Marcel Denis a revendiqué une seconde victoire, le 18 janvier 1918, mais elle n’a pas été homologuée. Il a changé d’escadrille le 28 janvier 1918. La 162 a été créée par dédoublement de la 152. Après le Nieuport 27, le Spad VII. C’est au sein de cette escadrille qu’il a trouvé la mort. Sans qu’on sache vraiment où, ni vraiment comment.
Didier Lecoq
Pilotes de chasse d’Amboise et d’autour d’Amboise
Plusieurs pilotes amboisiens (ou proches) ont participé à la guerre de 14-18.
Le plus connu est bien sûr Maxime Lenoir, de Chargé, as aux 11 victoires.
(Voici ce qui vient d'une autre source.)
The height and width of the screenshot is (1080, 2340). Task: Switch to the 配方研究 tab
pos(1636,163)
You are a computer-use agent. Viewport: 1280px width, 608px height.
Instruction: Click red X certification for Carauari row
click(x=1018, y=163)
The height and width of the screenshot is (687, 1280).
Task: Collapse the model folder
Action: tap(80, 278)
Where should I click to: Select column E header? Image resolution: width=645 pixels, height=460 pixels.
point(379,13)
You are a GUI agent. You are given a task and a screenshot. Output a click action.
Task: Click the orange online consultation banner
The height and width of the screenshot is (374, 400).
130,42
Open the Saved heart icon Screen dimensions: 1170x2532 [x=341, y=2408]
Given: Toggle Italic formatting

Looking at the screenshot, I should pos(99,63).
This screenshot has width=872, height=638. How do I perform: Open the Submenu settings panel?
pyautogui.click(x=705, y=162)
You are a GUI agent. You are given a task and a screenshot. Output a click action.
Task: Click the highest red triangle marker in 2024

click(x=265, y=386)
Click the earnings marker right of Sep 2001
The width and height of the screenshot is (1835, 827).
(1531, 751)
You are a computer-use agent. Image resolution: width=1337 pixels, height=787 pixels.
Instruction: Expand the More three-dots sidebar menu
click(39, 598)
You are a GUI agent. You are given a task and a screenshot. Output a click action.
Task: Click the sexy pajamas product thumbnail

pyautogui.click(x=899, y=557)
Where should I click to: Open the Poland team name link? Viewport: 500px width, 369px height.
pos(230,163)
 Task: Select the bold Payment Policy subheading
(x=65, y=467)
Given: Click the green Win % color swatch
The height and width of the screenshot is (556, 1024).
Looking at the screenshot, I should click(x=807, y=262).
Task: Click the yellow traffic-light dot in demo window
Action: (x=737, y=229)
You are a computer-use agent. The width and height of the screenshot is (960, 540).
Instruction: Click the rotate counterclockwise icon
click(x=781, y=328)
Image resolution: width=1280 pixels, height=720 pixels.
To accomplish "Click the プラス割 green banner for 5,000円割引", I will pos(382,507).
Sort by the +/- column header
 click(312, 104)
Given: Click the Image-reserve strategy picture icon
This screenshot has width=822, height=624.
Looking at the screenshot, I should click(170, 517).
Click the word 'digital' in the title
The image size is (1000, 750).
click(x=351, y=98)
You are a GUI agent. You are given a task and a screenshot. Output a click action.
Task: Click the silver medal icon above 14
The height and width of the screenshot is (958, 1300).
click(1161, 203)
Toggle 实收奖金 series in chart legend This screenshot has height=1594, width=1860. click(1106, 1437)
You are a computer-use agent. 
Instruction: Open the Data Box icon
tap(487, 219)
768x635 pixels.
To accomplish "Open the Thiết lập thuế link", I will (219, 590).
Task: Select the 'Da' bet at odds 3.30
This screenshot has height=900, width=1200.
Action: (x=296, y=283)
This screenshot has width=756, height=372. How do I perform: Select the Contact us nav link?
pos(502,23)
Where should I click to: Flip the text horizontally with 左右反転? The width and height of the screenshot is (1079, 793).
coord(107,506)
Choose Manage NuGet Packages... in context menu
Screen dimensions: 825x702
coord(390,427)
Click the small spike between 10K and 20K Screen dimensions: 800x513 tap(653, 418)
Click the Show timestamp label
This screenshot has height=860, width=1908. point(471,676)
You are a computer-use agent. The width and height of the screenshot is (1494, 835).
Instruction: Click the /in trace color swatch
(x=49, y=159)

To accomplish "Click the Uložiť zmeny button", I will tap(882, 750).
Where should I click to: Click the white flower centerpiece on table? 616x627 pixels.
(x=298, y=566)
Il y a également son frère, Denis. Lire
Mais aussi Maurice Delépine, qui est né à Ville-David, donc à Saint-Denis-Hors, clerc de notaire avant la guerre, deux victoires homologuées. Il a également vécu à La Croix-en-Touraine. Il a survécu à la guerre mais a trouvé la mort en service aérien commandé, près d’Epernay, le 23 novembre 1922 dans un accident d’avion.
Sans être originaire de Chenonceaux, son nom est attaché au château dont son père, Gaston Menier, sénateur d’Indre-et-Loire était propriétaire : Jacques Menier a été grièvement blessé et brûlé en 1917 lorsqu’il était à l’escadrille Spa 84. Prisonnier pour la fin de la guerre.
Sans être pilote de chasse, Henri Lemaître, né à Bléré, a obtenu deux victoires grâce à son mitrailleur alors qu’il commandait l’escadrille Br120 sur Breguet 14. Un des grands as français du bombardement. Mais pas que… Lire
Un autre aviateur figure sur le monument aux mort d’Amboise mais il n’était pas chasseur. Cyrille Jacquet, né à Mosnes le 25 mars 1887, ancien coureur cycliste chez Alcyon, chaussonnier, avait ouvert un magasin de cycles rue Jean-Jacques Rousseau, à Amboise, juste avant la guerre. Pilote dans une escadrille de reconnaissance, il est décédé dans le bombardement de son terrain, le 5 juin 1917. Inhumé à la Nécropole nationale de La Croix-Ferlin de Bligny (Marne).